Stable ENSO conditions in 2026 favour Piura's Pima cotton. Fibre elongation under low humidity produces the staple lengths that define the variety.
Planting typically begins between November and January, with harvest running from May through August. The current season's earliest harvested fibres — those planted in November and December 2025 — are now entering ginning facilities in the lower Piura basin. Preliminary fibre testing from several cooperatives in the Chulucanas sub-region is reporting staple lengths between 38.2 and 40.1 mm, consistent with the upper range of the variety standard and above the 37.5 mm minimum for Grade 1 certification.

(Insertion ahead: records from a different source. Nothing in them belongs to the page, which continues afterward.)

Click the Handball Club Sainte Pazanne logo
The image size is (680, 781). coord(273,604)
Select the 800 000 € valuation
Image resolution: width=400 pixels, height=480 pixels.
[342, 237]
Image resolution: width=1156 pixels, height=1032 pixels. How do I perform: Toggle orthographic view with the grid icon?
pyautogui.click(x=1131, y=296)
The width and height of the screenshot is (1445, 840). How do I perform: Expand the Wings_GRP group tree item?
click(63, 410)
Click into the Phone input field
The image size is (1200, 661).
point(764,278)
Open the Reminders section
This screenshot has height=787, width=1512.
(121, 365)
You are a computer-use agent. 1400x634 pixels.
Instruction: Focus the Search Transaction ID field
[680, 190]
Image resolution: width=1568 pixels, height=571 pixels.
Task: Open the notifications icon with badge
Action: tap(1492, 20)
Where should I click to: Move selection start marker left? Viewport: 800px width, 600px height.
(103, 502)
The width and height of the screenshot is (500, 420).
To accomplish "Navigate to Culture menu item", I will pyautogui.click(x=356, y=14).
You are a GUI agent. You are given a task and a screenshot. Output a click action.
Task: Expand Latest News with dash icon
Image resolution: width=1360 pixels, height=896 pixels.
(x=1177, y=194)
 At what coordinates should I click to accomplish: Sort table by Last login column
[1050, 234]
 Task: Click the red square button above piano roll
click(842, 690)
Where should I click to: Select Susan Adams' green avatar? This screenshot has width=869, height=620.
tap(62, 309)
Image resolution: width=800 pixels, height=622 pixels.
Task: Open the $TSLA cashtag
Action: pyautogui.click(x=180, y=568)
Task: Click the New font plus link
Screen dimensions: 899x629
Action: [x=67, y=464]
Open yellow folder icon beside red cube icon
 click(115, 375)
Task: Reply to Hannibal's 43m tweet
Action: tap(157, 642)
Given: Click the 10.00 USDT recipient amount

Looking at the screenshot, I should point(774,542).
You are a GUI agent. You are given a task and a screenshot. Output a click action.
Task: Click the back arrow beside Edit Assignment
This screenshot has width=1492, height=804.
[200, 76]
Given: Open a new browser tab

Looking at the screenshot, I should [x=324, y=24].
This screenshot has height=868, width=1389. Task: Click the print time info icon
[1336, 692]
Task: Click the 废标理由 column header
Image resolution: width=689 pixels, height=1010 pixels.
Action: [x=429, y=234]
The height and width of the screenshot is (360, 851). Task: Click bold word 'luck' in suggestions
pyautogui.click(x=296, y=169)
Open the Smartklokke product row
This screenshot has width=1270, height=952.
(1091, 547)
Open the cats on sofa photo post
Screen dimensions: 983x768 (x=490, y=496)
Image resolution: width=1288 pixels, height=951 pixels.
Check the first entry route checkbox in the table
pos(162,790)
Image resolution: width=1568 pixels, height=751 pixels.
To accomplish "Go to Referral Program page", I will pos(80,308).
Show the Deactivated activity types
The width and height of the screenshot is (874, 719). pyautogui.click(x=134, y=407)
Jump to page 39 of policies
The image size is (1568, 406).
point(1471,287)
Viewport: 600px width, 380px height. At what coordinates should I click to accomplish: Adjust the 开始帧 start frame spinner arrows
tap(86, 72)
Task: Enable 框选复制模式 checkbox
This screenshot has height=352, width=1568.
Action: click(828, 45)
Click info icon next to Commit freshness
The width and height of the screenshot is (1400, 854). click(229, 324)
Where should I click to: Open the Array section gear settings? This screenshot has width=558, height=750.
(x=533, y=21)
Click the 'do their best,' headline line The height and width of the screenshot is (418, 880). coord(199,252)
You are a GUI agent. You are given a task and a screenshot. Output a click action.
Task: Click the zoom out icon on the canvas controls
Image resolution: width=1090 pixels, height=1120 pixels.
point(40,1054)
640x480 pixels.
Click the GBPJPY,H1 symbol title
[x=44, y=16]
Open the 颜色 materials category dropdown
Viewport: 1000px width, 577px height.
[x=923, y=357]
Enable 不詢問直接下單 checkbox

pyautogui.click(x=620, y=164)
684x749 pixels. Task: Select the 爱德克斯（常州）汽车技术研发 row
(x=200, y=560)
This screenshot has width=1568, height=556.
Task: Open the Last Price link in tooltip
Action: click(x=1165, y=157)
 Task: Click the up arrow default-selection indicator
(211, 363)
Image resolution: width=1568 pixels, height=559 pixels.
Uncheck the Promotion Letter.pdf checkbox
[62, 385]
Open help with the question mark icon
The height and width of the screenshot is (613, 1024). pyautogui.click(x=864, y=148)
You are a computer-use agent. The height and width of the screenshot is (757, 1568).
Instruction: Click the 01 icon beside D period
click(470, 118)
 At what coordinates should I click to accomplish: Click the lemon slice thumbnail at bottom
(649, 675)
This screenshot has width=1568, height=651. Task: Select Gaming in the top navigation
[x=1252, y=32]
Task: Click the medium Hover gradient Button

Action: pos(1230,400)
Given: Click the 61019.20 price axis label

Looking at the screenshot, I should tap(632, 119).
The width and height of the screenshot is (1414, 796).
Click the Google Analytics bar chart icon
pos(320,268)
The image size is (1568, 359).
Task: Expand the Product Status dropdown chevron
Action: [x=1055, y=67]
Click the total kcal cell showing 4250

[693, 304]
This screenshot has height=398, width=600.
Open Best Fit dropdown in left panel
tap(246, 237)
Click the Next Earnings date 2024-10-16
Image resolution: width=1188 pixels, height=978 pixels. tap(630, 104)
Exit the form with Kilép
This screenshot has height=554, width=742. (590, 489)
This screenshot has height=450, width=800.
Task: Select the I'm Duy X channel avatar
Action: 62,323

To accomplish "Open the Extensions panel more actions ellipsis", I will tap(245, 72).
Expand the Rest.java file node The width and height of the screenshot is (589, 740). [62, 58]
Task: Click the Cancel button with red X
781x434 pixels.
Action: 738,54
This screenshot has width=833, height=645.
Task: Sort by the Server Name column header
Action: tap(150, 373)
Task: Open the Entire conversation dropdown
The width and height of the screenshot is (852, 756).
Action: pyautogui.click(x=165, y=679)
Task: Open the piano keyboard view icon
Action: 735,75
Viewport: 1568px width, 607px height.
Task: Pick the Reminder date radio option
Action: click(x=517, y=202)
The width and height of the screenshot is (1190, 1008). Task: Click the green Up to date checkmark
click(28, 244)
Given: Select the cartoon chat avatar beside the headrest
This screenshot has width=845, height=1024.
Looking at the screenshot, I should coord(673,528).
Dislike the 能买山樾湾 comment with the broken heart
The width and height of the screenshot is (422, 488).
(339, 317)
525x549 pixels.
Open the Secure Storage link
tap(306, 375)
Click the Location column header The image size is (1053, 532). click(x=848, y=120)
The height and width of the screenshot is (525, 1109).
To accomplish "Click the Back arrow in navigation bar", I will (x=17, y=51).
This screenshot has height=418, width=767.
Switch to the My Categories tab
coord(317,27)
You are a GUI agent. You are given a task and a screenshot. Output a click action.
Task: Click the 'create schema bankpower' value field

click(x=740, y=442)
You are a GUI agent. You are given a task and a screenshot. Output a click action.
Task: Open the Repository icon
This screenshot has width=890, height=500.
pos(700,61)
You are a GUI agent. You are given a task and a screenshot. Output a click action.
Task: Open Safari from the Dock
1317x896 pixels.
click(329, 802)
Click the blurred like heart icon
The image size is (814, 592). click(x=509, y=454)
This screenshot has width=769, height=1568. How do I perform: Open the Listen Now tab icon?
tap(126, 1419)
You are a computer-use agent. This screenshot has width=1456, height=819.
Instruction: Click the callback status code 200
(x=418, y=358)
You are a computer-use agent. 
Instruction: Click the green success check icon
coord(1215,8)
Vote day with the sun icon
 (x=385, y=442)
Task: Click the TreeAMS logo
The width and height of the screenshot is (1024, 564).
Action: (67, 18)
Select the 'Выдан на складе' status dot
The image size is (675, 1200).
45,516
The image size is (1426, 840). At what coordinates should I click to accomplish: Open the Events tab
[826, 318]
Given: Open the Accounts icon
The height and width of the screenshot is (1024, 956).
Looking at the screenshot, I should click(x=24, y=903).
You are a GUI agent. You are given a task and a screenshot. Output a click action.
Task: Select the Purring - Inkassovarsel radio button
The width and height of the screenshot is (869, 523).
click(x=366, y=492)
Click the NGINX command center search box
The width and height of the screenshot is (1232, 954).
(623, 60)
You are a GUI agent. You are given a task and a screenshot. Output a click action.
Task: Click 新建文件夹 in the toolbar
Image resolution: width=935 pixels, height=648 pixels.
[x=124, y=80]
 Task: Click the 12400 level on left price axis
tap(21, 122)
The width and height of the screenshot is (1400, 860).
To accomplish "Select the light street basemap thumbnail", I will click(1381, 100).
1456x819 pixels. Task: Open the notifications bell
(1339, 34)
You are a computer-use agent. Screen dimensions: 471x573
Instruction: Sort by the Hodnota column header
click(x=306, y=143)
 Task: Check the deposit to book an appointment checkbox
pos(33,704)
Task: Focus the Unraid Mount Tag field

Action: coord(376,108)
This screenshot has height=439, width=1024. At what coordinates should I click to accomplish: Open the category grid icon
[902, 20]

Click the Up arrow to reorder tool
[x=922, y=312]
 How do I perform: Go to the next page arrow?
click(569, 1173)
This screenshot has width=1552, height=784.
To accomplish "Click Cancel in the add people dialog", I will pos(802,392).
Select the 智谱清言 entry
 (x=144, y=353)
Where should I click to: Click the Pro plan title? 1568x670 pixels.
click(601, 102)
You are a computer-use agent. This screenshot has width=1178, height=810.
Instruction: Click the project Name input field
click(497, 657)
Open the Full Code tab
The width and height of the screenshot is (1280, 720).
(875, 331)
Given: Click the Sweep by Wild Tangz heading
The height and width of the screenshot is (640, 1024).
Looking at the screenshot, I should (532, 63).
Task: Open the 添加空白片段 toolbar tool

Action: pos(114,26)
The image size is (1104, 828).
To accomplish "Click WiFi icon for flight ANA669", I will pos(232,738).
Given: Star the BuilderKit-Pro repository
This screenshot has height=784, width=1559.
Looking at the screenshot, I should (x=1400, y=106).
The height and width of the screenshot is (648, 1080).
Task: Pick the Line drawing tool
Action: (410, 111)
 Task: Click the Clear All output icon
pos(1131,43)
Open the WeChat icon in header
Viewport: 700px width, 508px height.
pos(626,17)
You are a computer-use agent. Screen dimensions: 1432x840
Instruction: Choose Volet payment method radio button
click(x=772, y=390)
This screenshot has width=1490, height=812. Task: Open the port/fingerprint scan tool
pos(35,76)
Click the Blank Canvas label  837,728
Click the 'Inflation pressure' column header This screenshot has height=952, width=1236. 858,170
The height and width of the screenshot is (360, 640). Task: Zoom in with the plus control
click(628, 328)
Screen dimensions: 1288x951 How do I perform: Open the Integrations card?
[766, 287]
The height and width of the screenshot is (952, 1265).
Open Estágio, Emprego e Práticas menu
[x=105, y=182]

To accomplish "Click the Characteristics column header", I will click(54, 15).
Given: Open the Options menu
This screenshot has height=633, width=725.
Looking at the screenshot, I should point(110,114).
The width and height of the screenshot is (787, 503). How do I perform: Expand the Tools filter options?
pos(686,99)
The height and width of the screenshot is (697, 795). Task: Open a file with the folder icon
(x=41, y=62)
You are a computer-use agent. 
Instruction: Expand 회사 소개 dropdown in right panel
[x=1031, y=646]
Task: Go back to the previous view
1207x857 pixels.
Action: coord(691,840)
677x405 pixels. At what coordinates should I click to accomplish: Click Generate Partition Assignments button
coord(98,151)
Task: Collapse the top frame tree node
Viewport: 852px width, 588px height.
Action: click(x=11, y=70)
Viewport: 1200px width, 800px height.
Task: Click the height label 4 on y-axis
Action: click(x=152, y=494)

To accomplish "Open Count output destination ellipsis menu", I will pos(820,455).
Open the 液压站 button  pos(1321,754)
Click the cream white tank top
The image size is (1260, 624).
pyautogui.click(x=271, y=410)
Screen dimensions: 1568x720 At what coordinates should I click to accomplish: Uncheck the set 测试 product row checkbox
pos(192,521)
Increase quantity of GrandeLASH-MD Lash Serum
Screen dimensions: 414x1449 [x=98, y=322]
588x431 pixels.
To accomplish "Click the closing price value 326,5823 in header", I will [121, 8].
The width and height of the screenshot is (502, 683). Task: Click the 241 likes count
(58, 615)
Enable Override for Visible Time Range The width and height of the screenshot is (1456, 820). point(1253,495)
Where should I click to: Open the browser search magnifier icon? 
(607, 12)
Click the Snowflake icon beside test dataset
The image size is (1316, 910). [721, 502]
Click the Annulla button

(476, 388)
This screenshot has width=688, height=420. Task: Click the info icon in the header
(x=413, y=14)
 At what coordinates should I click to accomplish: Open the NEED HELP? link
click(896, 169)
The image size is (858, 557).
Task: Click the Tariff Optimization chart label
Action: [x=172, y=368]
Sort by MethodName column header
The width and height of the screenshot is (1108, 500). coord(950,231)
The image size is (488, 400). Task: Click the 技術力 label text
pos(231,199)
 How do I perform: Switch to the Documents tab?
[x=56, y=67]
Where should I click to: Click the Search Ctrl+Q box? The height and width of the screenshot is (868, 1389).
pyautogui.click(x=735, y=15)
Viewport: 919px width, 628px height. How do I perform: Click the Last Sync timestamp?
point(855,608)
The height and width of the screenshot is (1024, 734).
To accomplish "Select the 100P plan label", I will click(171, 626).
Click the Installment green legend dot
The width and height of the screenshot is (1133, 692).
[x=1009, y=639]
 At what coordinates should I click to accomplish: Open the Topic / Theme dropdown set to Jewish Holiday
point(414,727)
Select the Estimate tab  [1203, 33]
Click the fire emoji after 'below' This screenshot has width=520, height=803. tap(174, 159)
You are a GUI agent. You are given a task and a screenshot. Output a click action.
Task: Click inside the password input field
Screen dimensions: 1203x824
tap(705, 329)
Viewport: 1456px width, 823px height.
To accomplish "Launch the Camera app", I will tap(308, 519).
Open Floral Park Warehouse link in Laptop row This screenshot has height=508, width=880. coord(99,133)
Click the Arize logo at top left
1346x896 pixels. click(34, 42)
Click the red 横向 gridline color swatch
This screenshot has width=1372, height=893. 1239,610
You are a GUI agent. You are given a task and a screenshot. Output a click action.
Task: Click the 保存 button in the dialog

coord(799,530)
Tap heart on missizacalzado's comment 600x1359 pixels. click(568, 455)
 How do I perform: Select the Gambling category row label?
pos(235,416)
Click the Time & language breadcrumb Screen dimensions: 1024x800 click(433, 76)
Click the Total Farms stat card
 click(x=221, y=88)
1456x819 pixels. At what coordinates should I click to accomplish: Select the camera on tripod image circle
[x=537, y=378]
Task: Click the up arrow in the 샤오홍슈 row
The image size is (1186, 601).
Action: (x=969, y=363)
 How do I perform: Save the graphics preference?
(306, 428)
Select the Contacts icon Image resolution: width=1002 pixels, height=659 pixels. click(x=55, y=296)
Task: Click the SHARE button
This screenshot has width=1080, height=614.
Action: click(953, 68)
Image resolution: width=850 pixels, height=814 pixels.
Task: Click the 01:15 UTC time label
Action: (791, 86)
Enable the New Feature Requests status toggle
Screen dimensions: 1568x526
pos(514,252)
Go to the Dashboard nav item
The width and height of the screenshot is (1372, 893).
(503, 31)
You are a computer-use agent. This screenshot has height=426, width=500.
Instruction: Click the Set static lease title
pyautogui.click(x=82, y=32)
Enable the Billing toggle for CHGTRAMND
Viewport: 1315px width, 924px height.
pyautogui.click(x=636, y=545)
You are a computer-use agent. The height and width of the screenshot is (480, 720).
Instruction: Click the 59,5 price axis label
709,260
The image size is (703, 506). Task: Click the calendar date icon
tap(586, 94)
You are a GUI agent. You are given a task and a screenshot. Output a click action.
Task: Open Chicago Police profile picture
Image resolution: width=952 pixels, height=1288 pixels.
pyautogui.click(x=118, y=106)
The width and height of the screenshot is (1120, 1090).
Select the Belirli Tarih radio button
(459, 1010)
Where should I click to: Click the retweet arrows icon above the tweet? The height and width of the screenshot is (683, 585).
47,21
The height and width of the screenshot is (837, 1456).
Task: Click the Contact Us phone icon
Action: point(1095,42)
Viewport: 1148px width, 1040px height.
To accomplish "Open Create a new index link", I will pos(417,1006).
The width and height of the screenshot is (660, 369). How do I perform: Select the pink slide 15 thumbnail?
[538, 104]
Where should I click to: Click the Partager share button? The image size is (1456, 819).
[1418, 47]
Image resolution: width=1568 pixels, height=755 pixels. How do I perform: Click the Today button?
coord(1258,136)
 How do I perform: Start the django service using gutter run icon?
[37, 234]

What the millimetre measurement means in practice
A staple length measurement is taken by AFIS (Advanced Fibre Information System) or HVI (High Volume Instrument) testing at the gin or classification facility. The result is reported as mean fibre length — the statistical average across thousands of individual fibres in the sample. A reported mean of 39 mm does not mean every fibre is 39 mm; it means the population clusters around that value. What matters for yarn performance is both the mean and the uniformity index — how tightly the distribution groups around that mean.
Early 2026 samples are showing uniformity indices above 84%, which is consistent with a controlled, single-origin crop rather than blended commercial cotton. Blended fibre — common in commodity markets — flattens the mean by combining short and long staple sources, producing a statistically average length that describes neither component accurately.
The ginning window
Gin throughput in Piura is managed by a combination of family cooperatives and larger processing facilities. The current window, running through approximately late June, will process the primary harvest. Secondary pickings — later in the season, typically slightly shorter staple due to differential plant maturity — will be processed through July and August.
For a garment brand sourcing from this season's crop, the relevant specification decision is whether to commit to primary-harvest fibre exclusively. The length premium on primary harvest is real but so is the volume constraint: yield per hectare in the Piura valley is lower than commercial cotton-growing regions precisely because the growing conditions that produce quality also limit throughput.
Temperature, irrigation, and the Andes
The Piura valley's irrigation system draws from glacial rivers descending from the Andes, primarily the Piura River and its tributaries. Snowpack data from the Peruvian National Hydrological Service for the 2025-2026 season showed below-average accumulation in some high-altitude zones, which creates downstream pressure on irrigation availability during the driest months. To date, flow rates in the primary irrigation canals have remained adequate, with no reported crop stress attributed to water deficit.
Temperature throughout the growing period has remained within the 20–32°C range that Pima cotton cultivation prefers. Temperatures above 35°C during boll development can reduce fibre length by accelerating the closure of the boll before full elongation is complete. This season has not seen extended heat events of that magnitude in the lower valley.
The result is a season that, based on available data through mid-May, is tracking toward a quality outcome consistent with the variety's documented historical range. The full picture will be clearer once mid-season harvest data consolidates — but the indicators are favourable.